On March 16, eight people, including six Asian women, were killed in shootings at three massage parlors in Atlanta, Georgia. Because the targets were mainly Asian women, many were left to wonder if this constitutes a hate crime, but that was yet to be determined.
The FBI defines a hate crime as a “criminal offense against a person or property motivated in whole or in part by an offender’s bias against a race, religion, disability, sexual orientation, ethnicity, gender or gender identity.”
The identified suspect, Robert Aaron Long, told officials that the motive of these attacks traced back to his sex addiction, as the parlors were a “temptation for him that he wanted to eliminate,” according to the Wall Street Journal.

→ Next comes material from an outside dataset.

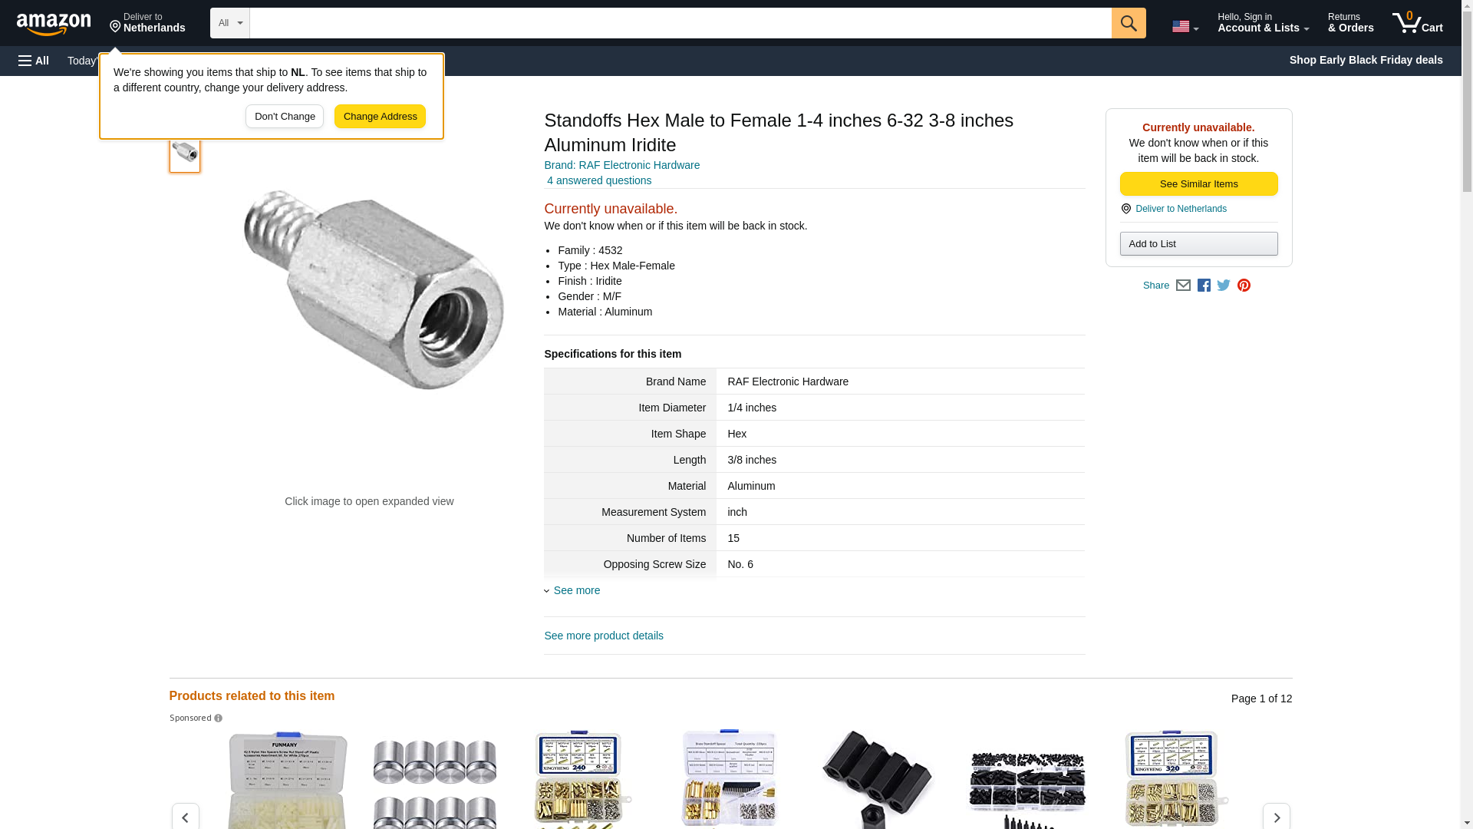Share on Twitter icon

pyautogui.click(x=1224, y=286)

Besides this excuse simply being horrifying, it is important to note that sex addiction is not defined as a legitimate addiction or mental illness. Sex addiction has previously been rejected for inclusion in the American Psychiatric Association's Diagnostic and Statistical Manual of Mental Disorders, the handbook used by health care professionals as the authoritative guide to diagnosing mental disorders.
Holding any merit toward sex addiction or other mental challenges distracts from attackers’ heinous and glaringly racially motivated acts. Even if sex addiction was a catalyst in this instance, the truth is the victims’ families have to wake up every day knowing their loved one is gone — nothing can excuse that.

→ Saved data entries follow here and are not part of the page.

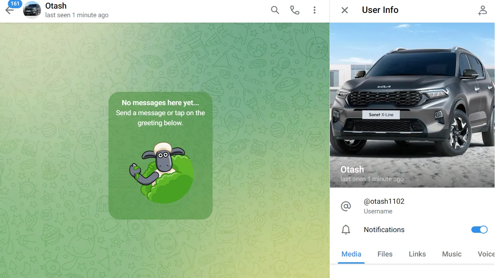The height and width of the screenshot is (278, 495).
Task: Click the @ username icon
Action: [346, 206]
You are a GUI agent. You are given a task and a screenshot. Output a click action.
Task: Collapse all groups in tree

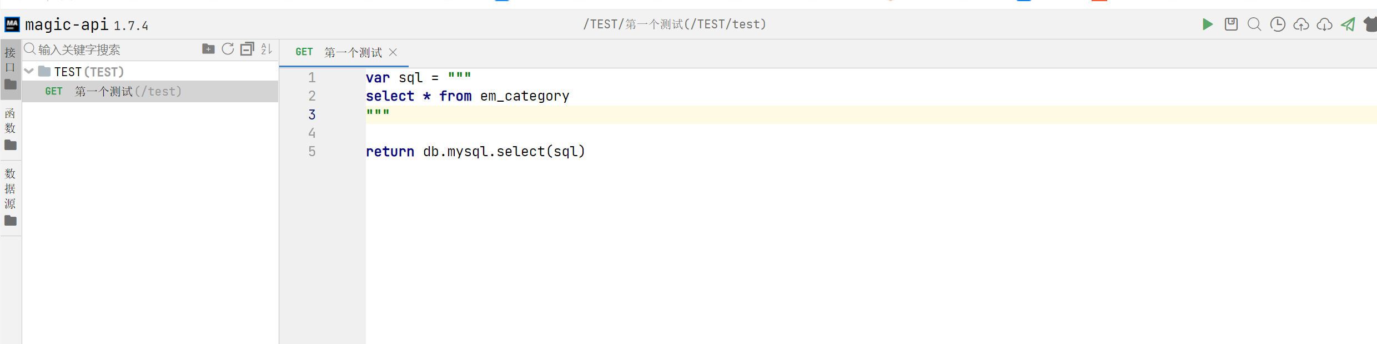247,49
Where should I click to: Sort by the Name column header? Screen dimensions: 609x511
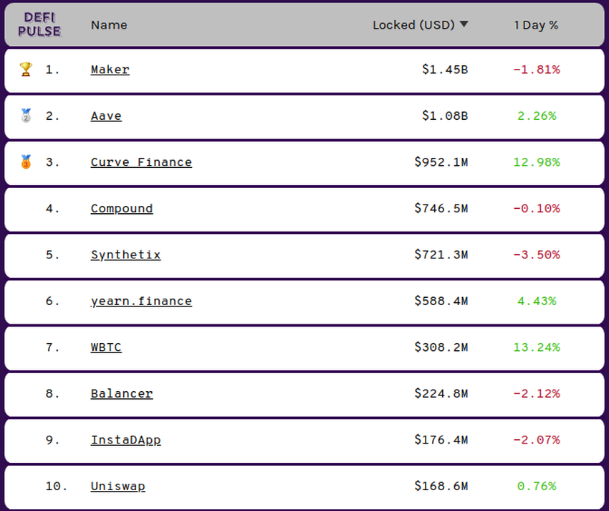[109, 25]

Not only are long held systemic issues embedded within the murders of these Asian women, but there is also a clear racial bias in favor of their killer. Altogether, it disregards the injustices Asian women face and paints the suspect in a more sympathetic light.

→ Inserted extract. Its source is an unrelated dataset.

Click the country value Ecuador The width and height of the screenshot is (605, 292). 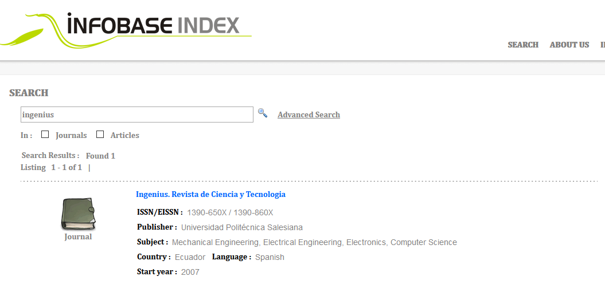click(190, 257)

These shootings are a grim reminder that Asian Americans are still victims of discrimination and hate, and this targeting has only grown worse during the coronavirus pandemic. According to NBC News, hate crimes against Asian Americans increased by nearly 150% in cities across the United States in 2020.
Asian American women have faced a long history of violence and sexualization. Assuming race has nothing to do with the attacks dismisses the harsh reality of Asian American women being fetishized, hypersexualized and objectified. Ellen Wu, director of Asian American studies at Indiana University Bloomington in an interview with Insider, stated that “the sexualization of Asian women historically goes hand-in-hand with other dehumanizing stereotypes about Asian Americans.”
Simply claiming the shooter had a “really bad day,” as justified by Cherokee County Sheriff's Capt. Jay Baker, does not only erase the Asian American experience, but it frames the privileged white male in need of coddling, completely wiping out his culpability.
Typically white perpetrators of violence are not deemed threatening. Rather, they are pitied, seen as victims of society or said to be mentally ill.
There is an inherent white privilege connected to perpetrators of violence and how they are portrayed. A study from Ohio State University found that white shooters are 95% more likely to have their crimes attributed to mental illness than Black shooters, and are more often described as a good person who was a victim of society.
Deemphasizing the responsibility white perpetrators hold after committing an act of violence paints a false narrative and makes it seem as if they acted out of character. This representation suggests that their actions are not connected to any larger culture, ideology or system that would initiate violence. Framing it this way allows people to avoid considering a larger narrative that would expose long-existing issues in society with regards to prejudice, discrimination and violence.
It is vital to stay educated and spread awareness about the victims who faced unjust abuse regardless of color. The hate crimes and acts of violence toward Asian Americans in recent months are not going to end by sheer luck that the world fixes itself. Speak out and keep pushing for the rights of all so this won’t go ignored.